The file formats are due to be published in the first half of 2010. According to Network World, the Redmondians are publishing only documentation for the .PST format for Outlook 2010, not previous versions of Outlook.

Microsoft officials are saying that the decision to post the documentation for the .PST file format came from customers and partners. When I asked today what led to the decision to open the file formats, I received back the following statement attributable to Paul Lorimer, Group Manager, Microsoft Office Interoperability:

"Data portability has become an increasing need for our customers and partners as more information is stored and shared in digital formats. Customers were specifically asking for solutions to further improve platform-independent access to email, calendar, contacts, and other data generated by Microsoft Outlook."

I asked my followers on Twitter this morning if anyone out there was interested in using the .PST documentation for their own purposes. Not that this was a definitive or scientific survey by any means, but I got no responses -- other than a few people speculating that Google or Facebook might want to take advantage of the new open format to make their wares more Outlook-compatible.

I asked a couple of analysts for their take on why Microsoft might be opening the .PST format. Rob Helm, an analyst with Directions on Microsoft, sent me the following response via e-mail:

"I suspect this decision came out of the European Union interoperability investigation. That investigation was launched in Jan. 2008 and covers the Office file formats and more generally, how interoperability affects competition with high-volume Microsoft products like Office. Microsoft seems to be moving toward a settlement that would close the investigation. The competition commissioner has said she would like to wrap her investigations into Microsoft before she leaves her post, and Microsoft would be happy if she pulled it off."

Helm said he expected some of Microsoft's competitors might want to make use of the newly documented formats.

"The big winners (from Microsoft's move to open .PST), will be vendors who want to compete with Exchange or Outlook. A lot of Outlook e-mail is lying around in .PST files, and competitors will be able to pick off users more easily if they can bring that mail into their own systems. The winners might include IBM Lotus, Oracle, and Google, and Cisco (which bought PostPath, an Open Source Exchange competitor)."

Helm added that he believed Microsoft is trying to wean large customers from storing mail in .PST files or file systems "because doing that makes it hard for organizations to back up all their e-mail, enforce e-mail retention policies, and locate relevant e-mails during legal discovery." He added that he doubted that this was the main reason Microsoft opened the format.

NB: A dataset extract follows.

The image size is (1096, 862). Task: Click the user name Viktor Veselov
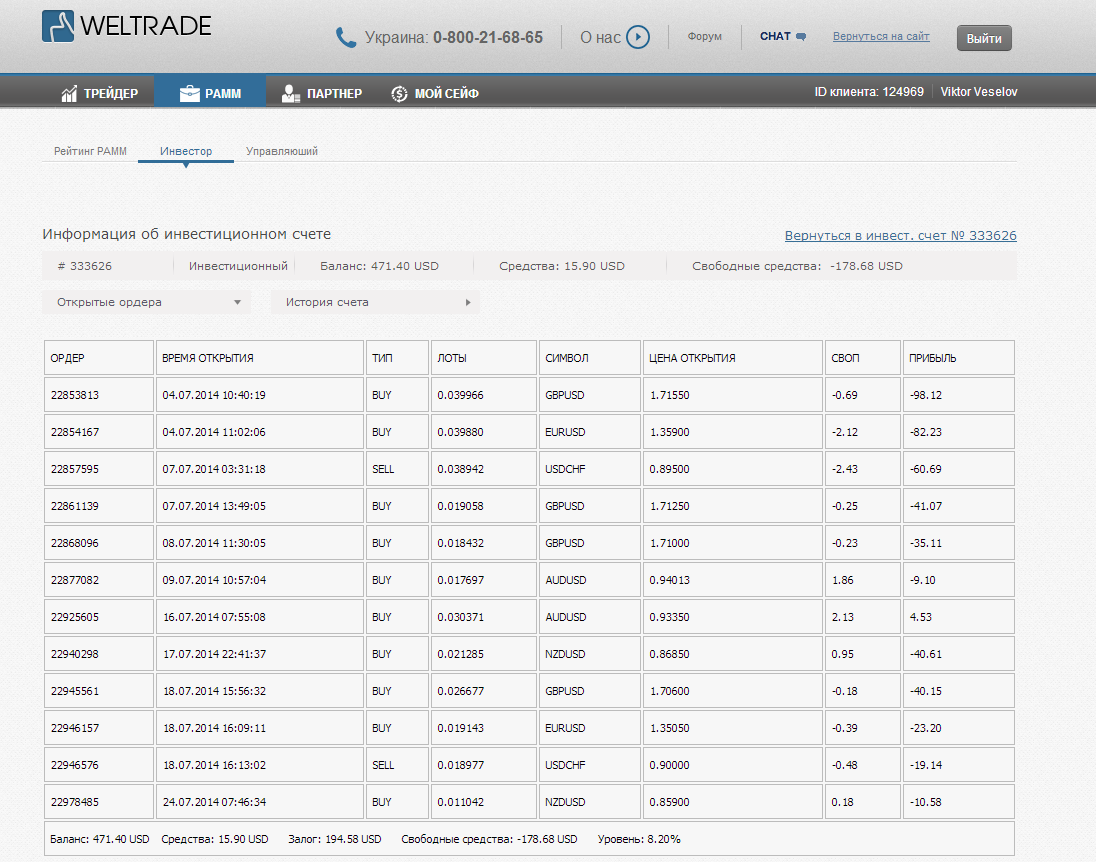[979, 92]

Rob Sanfilippo, another Directions on Microsoft analyst had some related observations. Sanfilippo noted that there are already a lot of third-party tools that access .PSTs and do things like repair and ennumeration through their contents, "so the format has been reverse-engineered long before being published by Microsoft."

Sanfilippo added that .PSTs "are used most frequently for archiving purposes and Exchange Server 2010 includes a new server-based Personal Archive feature that gives users a separate mailbox to use for archiving on the server instead of using a PST." He said this gives weight to the aforementioned idea that  Microsoft is trying to help organizations get users off PSTs and onto server storage."

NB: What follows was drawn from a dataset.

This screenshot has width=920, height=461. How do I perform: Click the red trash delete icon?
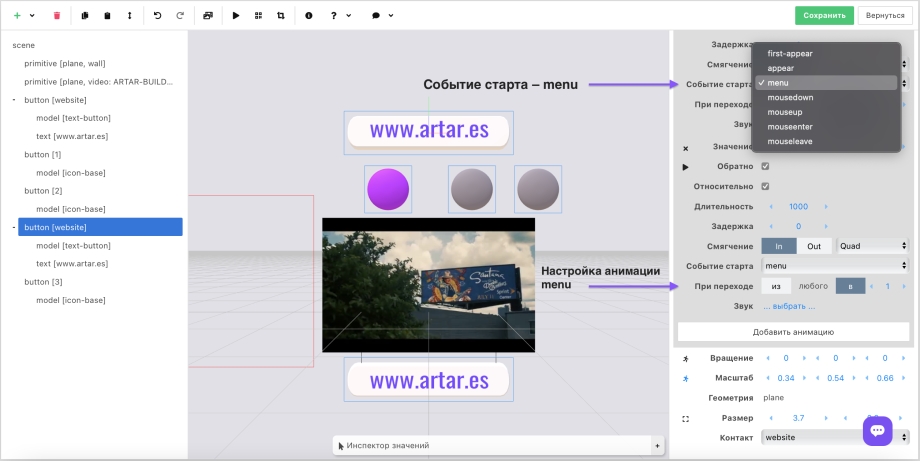click(57, 16)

There's nothing shameful about Microsoft opening up its Outlook formats in the hopes of appeasing antitrust regulators (if this is, indeed, why the Softies are doing this). But if this is the reason, why not say so, instead of leaving us skeptics to piece together later the real reasons behind their open promises?

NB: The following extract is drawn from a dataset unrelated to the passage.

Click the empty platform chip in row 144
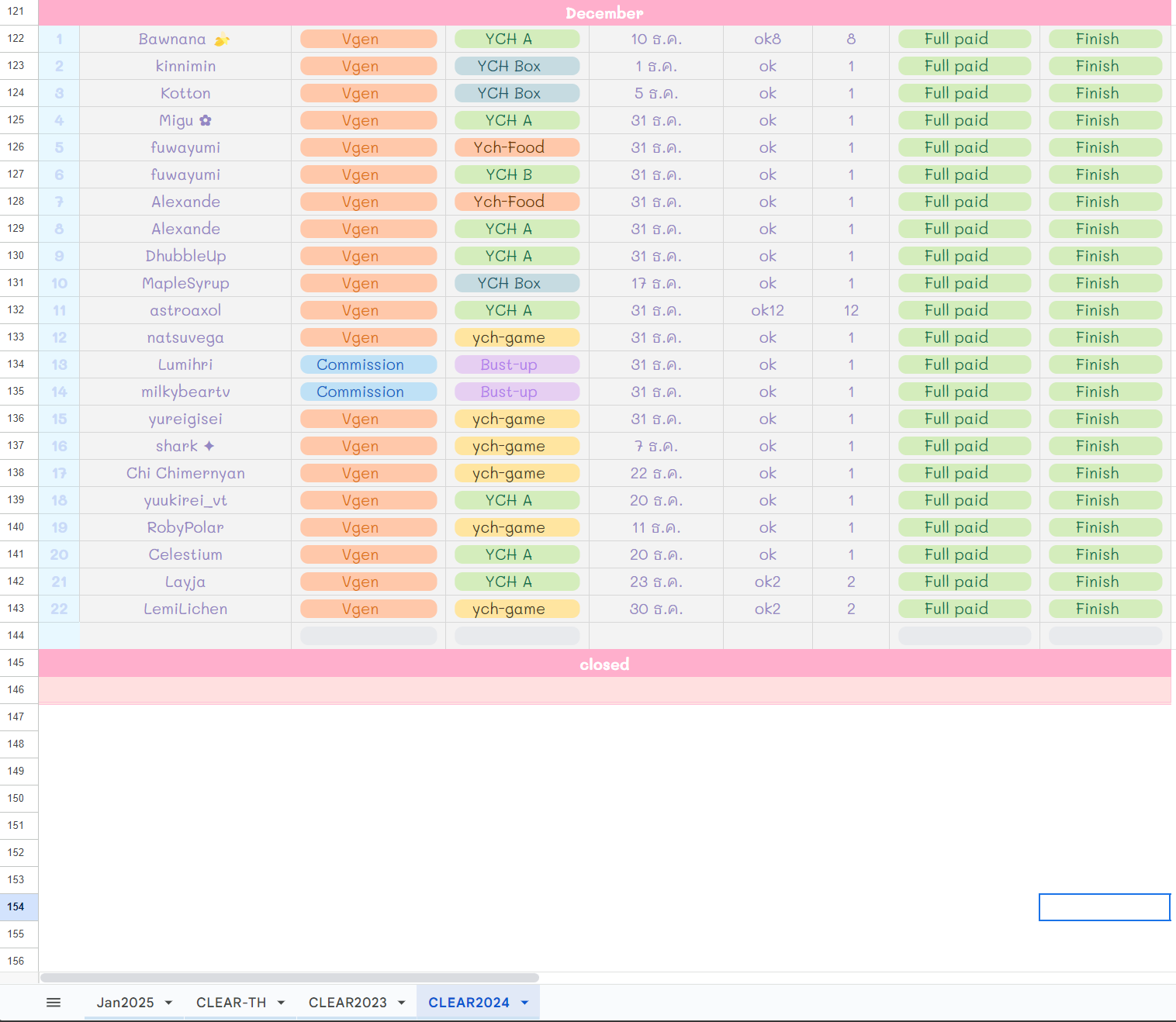 368,636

Update (October 29): It took a couple of days, but Microsoft officials are now saying that the company never discussed the opening of the PST format with the European regulators. When I asked two days ago whether there was an antitrust connection, a spokesperson said that Microsoft had no comment. But today, the spokesperson said it was nothing other than customer and partner requests that led to the decision and not anything or anyone connected with the EU antitrust case.

Microsoft customers, partners and competitors out there: Do you care about the opening up of the .PST format? Why or why not?

Topics: Collaboration, Enterprise Software, Microsoft, Software

About

Mary Jo has covered the tech industry for 30 years for a variety of publications and Web sites, and is a frequent guest on radio, TV and podcasts, speaking about all things Microsoft-related. She is the author of Microsoft 2.0: How Microsoft plans to stay relevant in the post-Gates era (John Wiley & Sons, 2008).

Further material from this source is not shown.